MATERIAL SUPPLIED:
▬▬▬

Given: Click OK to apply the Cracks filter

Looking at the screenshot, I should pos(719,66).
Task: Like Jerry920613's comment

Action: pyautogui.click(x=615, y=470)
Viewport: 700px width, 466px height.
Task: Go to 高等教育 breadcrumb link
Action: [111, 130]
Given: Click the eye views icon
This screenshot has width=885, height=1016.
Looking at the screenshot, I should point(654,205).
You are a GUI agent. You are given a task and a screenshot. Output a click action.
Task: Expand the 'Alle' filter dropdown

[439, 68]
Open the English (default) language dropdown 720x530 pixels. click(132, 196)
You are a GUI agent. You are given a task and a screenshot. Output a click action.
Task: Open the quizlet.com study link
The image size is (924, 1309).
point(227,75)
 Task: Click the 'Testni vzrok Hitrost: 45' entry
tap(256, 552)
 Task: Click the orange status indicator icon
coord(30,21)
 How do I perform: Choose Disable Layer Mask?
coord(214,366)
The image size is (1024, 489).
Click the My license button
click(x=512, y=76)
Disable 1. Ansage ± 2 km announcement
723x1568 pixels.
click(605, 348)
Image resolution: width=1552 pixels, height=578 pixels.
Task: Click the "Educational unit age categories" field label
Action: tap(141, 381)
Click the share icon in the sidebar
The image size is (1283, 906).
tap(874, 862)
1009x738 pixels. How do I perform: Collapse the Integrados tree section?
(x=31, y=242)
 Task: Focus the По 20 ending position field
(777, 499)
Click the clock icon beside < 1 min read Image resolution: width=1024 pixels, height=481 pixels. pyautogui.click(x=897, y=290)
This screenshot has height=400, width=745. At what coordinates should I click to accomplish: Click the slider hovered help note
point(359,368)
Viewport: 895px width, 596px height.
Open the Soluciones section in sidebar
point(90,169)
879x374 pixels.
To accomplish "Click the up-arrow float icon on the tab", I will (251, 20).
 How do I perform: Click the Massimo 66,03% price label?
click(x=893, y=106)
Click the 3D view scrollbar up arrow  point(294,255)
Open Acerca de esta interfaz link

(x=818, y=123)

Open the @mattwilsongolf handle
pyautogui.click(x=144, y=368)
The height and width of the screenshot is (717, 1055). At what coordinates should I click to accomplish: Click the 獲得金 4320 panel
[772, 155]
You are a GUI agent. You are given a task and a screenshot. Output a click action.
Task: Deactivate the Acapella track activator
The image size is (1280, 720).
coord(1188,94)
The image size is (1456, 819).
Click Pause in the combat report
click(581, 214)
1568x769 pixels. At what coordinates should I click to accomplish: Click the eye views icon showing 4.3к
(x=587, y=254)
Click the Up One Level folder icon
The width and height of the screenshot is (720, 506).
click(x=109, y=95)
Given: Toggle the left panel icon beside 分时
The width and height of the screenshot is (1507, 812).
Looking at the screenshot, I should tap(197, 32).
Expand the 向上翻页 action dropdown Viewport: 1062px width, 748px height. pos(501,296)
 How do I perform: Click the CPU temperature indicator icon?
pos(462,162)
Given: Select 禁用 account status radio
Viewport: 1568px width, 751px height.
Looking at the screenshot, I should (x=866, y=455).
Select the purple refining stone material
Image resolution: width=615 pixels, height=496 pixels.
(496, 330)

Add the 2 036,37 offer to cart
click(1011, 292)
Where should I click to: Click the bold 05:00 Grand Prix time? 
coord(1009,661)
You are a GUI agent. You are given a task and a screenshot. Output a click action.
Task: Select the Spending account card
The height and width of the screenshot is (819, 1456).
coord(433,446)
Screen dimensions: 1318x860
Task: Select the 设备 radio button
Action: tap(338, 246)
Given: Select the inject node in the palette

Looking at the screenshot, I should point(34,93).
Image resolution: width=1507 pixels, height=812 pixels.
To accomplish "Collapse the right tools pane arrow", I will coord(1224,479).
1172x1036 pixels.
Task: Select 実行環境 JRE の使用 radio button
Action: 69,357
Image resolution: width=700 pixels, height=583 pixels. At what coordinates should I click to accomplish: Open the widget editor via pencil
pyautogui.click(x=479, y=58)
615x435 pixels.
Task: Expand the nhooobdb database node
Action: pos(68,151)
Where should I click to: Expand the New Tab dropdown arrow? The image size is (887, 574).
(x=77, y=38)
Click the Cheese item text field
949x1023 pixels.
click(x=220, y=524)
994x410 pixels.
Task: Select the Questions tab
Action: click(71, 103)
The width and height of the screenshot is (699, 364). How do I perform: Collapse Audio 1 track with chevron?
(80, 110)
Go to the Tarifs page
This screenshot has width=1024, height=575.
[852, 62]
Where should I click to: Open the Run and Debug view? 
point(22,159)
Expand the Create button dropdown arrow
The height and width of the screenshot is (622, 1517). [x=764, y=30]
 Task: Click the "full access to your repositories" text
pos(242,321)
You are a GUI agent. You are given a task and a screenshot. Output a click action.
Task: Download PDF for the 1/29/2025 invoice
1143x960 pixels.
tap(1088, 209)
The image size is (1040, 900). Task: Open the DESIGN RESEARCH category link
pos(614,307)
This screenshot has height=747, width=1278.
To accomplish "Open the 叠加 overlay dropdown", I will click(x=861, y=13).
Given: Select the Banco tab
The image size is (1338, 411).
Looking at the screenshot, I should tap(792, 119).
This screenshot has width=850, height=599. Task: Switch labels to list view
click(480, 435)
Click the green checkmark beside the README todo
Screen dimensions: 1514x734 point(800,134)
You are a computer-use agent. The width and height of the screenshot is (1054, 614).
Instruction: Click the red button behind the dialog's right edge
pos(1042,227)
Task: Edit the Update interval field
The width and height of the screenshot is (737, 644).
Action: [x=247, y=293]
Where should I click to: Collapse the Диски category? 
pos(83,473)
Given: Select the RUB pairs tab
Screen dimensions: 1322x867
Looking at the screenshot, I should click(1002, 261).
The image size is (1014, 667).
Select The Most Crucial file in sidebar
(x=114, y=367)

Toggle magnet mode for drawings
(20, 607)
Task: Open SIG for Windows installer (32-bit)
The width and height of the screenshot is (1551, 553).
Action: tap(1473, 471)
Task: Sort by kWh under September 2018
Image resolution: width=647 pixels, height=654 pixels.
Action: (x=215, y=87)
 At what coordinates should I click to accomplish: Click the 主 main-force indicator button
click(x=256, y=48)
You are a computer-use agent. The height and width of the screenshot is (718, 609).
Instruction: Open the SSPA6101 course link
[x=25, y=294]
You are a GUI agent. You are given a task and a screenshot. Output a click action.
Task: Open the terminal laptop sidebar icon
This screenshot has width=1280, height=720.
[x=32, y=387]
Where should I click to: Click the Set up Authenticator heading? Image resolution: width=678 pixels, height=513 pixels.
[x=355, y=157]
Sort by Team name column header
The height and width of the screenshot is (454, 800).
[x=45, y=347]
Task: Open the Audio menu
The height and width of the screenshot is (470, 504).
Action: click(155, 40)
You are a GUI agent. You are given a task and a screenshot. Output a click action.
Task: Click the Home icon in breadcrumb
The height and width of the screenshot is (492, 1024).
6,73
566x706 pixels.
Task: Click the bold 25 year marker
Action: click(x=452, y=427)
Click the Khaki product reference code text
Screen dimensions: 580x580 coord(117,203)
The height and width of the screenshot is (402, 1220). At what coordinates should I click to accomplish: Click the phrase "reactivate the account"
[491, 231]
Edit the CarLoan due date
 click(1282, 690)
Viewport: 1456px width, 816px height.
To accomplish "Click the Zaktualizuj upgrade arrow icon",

▬▬▬

TASK PROMPT: Repeat the data precisely, reproducing every entry.

THE COMPLETED TASK:
Given: Click OK to apply the Cracks filter

Looking at the screenshot, I should pos(719,66).
Task: Like Jerry920613's comment

Action: pyautogui.click(x=615, y=470)
Viewport: 700px width, 466px height.
Task: Go to 高等教育 breadcrumb link
Action: [111, 130]
Given: Click the eye views icon
This screenshot has width=885, height=1016.
Looking at the screenshot, I should point(654,205).
You are a GUI agent. You are given a task and a screenshot. Output a click action.
Task: Expand the 'Alle' filter dropdown

[439, 68]
Open the English (default) language dropdown 720x530 pixels. click(132, 196)
You are a GUI agent. You are given a task and a screenshot. Output a click action.
Task: Open the quizlet.com study link
The image size is (924, 1309).
point(227,75)
 Task: Click the 'Testni vzrok Hitrost: 45' entry
tap(256, 552)
 Task: Click the orange status indicator icon
coord(30,21)
 How do I perform: Choose Disable Layer Mask?
coord(214,366)
The image size is (1024, 489).
Click the My license button
click(x=512, y=76)
Disable 1. Ansage ± 2 km announcement
723x1568 pixels.
click(605, 348)
Image resolution: width=1552 pixels, height=578 pixels.
Task: Click the "Educational unit age categories" field label
Action: tap(141, 381)
Click the share icon in the sidebar
The image size is (1283, 906).
tap(874, 862)
1009x738 pixels. How do I perform: Collapse the Integrados tree section?
(x=31, y=242)
 Task: Focus the По 20 ending position field
(777, 499)
Click the clock icon beside < 1 min read Image resolution: width=1024 pixels, height=481 pixels. pyautogui.click(x=897, y=290)
This screenshot has height=400, width=745. At what coordinates should I click to accomplish: Click the slider hovered help note
point(359,368)
Viewport: 895px width, 596px height.
Open the Soluciones section in sidebar
point(90,169)
879x374 pixels.
To accomplish "Click the up-arrow float icon on the tab", I will (251, 20).
 How do I perform: Click the Massimo 66,03% price label?
click(x=893, y=106)
Click the 3D view scrollbar up arrow  point(294,255)
Open Acerca de esta interfaz link

(x=818, y=123)

Open the @mattwilsongolf handle
pyautogui.click(x=144, y=368)
The height and width of the screenshot is (717, 1055). At what coordinates should I click to accomplish: Click the 獲得金 4320 panel
[772, 155]
You are a GUI agent. You are given a task and a screenshot. Output a click action.
Task: Deactivate the Acapella track activator
The image size is (1280, 720).
coord(1188,94)
The image size is (1456, 819).
Click Pause in the combat report
click(581, 214)
1568x769 pixels. At what coordinates should I click to accomplish: Click the eye views icon showing 4.3к
(x=587, y=254)
Click the Up One Level folder icon
The width and height of the screenshot is (720, 506).
click(x=109, y=95)
Given: Toggle the left panel icon beside 分时
The width and height of the screenshot is (1507, 812).
Looking at the screenshot, I should tap(197, 32).
Expand the 向上翻页 action dropdown Viewport: 1062px width, 748px height. pos(501,296)
 How do I perform: Click the CPU temperature indicator icon?
pos(462,162)
Given: Select 禁用 account status radio
Viewport: 1568px width, 751px height.
Looking at the screenshot, I should (x=866, y=455).
Select the purple refining stone material
Image resolution: width=615 pixels, height=496 pixels.
(496, 330)

Add the 2 036,37 offer to cart
click(1011, 292)
Where should I click to: Click the bold 05:00 Grand Prix time? 
coord(1009,661)
You are a GUI agent. You are given a task and a screenshot. Output a click action.
Task: Select the Spending account card
The height and width of the screenshot is (819, 1456).
coord(433,446)
Screen dimensions: 1318x860
Task: Select the 设备 radio button
Action: tap(338, 246)
Given: Select the inject node in the palette

Looking at the screenshot, I should point(34,93).
Image resolution: width=1507 pixels, height=812 pixels.
To accomplish "Collapse the right tools pane arrow", I will coord(1224,479).
1172x1036 pixels.
Task: Select 実行環境 JRE の使用 radio button
Action: 69,357
Image resolution: width=700 pixels, height=583 pixels. At what coordinates should I click to accomplish: Open the widget editor via pencil
pyautogui.click(x=479, y=58)
615x435 pixels.
Task: Expand the nhooobdb database node
Action: pos(68,151)
Where should I click to: Expand the New Tab dropdown arrow? The image size is (887, 574).
(x=77, y=38)
Click the Cheese item text field
949x1023 pixels.
click(x=220, y=524)
994x410 pixels.
Task: Select the Questions tab
Action: click(71, 103)
The width and height of the screenshot is (699, 364). How do I perform: Collapse Audio 1 track with chevron?
(80, 110)
Go to the Tarifs page
This screenshot has width=1024, height=575.
[852, 62]
Where should I click to: Open the Run and Debug view? 
point(22,159)
Expand the Create button dropdown arrow
The height and width of the screenshot is (622, 1517). [x=764, y=30]
 Task: Click the "full access to your repositories" text
pos(242,321)
You are a GUI agent. You are given a task and a screenshot. Output a click action.
Task: Download PDF for the 1/29/2025 invoice
1143x960 pixels.
tap(1088, 209)
The image size is (1040, 900). Task: Open the DESIGN RESEARCH category link
pos(614,307)
This screenshot has height=747, width=1278.
To accomplish "Open the 叠加 overlay dropdown", I will click(x=861, y=13).
Given: Select the Banco tab
The image size is (1338, 411).
Looking at the screenshot, I should tap(792, 119).
This screenshot has width=850, height=599. Task: Switch labels to list view
click(480, 435)
Click the green checkmark beside the README todo
Screen dimensions: 1514x734 point(800,134)
You are a computer-use agent. The width and height of the screenshot is (1054, 614).
Instruction: Click the red button behind the dialog's right edge
pos(1042,227)
Task: Edit the Update interval field
The width and height of the screenshot is (737, 644).
Action: [x=247, y=293]
Where should I click to: Collapse the Диски category? 
pos(83,473)
Given: Select the RUB pairs tab
Screen dimensions: 1322x867
Looking at the screenshot, I should click(1002, 261).
The image size is (1014, 667).
Select The Most Crucial file in sidebar
(x=114, y=367)

Toggle magnet mode for drawings
(20, 607)
Task: Open SIG for Windows installer (32-bit)
The width and height of the screenshot is (1551, 553).
Action: tap(1473, 471)
Task: Sort by kWh under September 2018
Image resolution: width=647 pixels, height=654 pixels.
Action: (x=215, y=87)
 At what coordinates should I click to accomplish: Click the 主 main-force indicator button
click(x=256, y=48)
You are a computer-use agent. The height and width of the screenshot is (718, 609).
Instruction: Open the SSPA6101 course link
[x=25, y=294]
You are a GUI agent. You are given a task and a screenshot. Output a click action.
Task: Open the terminal laptop sidebar icon
This screenshot has width=1280, height=720.
[x=32, y=387]
Where should I click to: Click the Set up Authenticator heading? Image resolution: width=678 pixels, height=513 pixels.
[x=355, y=157]
Sort by Team name column header
The height and width of the screenshot is (454, 800).
[x=45, y=347]
Task: Open the Audio menu
The height and width of the screenshot is (470, 504).
Action: click(155, 40)
You are a GUI agent. You are given a task and a screenshot. Output a click action.
Task: Click the Home icon in breadcrumb
The height and width of the screenshot is (492, 1024).
6,73
566x706 pixels.
Task: Click the bold 25 year marker
Action: click(x=452, y=427)
Click the Khaki product reference code text
Screen dimensions: 580x580 coord(117,203)
The height and width of the screenshot is (402, 1220). At what coordinates should I click to accomplish: Click the phrase "reactivate the account"
[491, 231]
Edit the CarLoan due date
 click(1282, 690)
Viewport: 1456px width, 816px height.
To accomplish "Click the Zaktualizuj upgrade arrow icon",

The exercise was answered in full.